Bien, then he was sorry to have to tell him, said the Spanish stranger in suave reply. He was the mayordomo, and this was the patron’s land, and the coyote (half-breed) that killed all the deer must seek some other spot. Far he must go, too, for the patron’s land was far-reaching, and he pointed with his willow wand to the Sierra rising above, and the plain rolling far away below. On all sides far as the eye could see was the patron’s land. His it was by virtue of a Spanish grant.

The coyote giant laughed in scorn. “I’ve heerd of them thar grants. What good are they? Squatters’ rights and squatters’ rifles rules in this here free country, I reckon. Go back, little Mr. Mexican, to your patron, and tell him that here I’ve took up my homestead, and here I’ll stay, and you uns may do your do!”

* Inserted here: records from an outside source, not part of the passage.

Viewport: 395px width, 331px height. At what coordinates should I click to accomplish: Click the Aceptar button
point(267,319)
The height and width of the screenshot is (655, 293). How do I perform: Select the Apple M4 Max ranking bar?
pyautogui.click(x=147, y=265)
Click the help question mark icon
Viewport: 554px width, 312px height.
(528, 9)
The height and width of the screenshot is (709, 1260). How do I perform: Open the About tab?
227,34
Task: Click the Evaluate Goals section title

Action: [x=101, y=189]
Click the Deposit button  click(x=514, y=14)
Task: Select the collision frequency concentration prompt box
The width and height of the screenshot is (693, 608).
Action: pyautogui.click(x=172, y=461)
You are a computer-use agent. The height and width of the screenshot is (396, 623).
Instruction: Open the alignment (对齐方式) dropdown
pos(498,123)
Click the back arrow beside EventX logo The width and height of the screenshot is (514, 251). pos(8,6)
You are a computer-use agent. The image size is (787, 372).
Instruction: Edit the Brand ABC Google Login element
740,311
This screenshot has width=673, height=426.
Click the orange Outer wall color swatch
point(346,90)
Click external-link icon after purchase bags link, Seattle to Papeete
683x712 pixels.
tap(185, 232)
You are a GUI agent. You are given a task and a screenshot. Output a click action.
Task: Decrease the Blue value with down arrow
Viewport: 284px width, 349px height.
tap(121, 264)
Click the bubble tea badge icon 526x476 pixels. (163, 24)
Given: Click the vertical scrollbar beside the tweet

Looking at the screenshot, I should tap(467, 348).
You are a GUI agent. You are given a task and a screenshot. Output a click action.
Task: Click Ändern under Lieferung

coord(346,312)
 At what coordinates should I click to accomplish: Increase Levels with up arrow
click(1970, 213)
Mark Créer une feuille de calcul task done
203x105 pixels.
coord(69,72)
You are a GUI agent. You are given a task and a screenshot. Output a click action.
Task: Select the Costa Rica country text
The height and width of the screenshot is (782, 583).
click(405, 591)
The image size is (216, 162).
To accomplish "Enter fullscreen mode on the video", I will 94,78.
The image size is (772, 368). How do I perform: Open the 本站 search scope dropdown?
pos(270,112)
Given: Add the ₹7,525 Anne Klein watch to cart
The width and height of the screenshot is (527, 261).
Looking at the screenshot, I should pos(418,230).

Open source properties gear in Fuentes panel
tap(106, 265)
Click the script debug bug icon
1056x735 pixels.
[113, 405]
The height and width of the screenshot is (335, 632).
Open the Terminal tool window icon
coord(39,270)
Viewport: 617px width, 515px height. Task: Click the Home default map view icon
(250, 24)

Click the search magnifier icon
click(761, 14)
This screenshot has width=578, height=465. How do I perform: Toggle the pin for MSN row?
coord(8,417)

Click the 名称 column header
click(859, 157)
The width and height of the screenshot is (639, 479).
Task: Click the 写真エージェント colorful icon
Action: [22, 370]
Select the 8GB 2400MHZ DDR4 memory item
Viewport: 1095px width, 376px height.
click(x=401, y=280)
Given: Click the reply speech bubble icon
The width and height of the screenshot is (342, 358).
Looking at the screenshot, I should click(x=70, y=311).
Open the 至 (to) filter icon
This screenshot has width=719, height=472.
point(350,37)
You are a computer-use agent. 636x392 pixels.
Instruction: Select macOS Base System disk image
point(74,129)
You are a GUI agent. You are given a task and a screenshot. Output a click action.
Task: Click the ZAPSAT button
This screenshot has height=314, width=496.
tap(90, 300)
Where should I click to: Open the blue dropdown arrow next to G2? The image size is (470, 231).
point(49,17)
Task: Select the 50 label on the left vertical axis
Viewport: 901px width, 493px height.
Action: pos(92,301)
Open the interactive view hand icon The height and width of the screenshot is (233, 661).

As he spoke he threw his rifle on his hollowed arm, and looked black thunder from his beetling brow upon the burro-rider. Perhaps had he been less haughty in his defiance, he would have fared better at the mayordomo’s hands. For when the corn was yellow, and he returned from one of his periodical prospects to gather it, he found only the bare stubble field awaiting him.

Thus it was that Cherokee Sam, hunter, prospector and squatter, despite his triad of trades, was now at Christmas without a “corn-pone,” and this state was likely to continue through the winter.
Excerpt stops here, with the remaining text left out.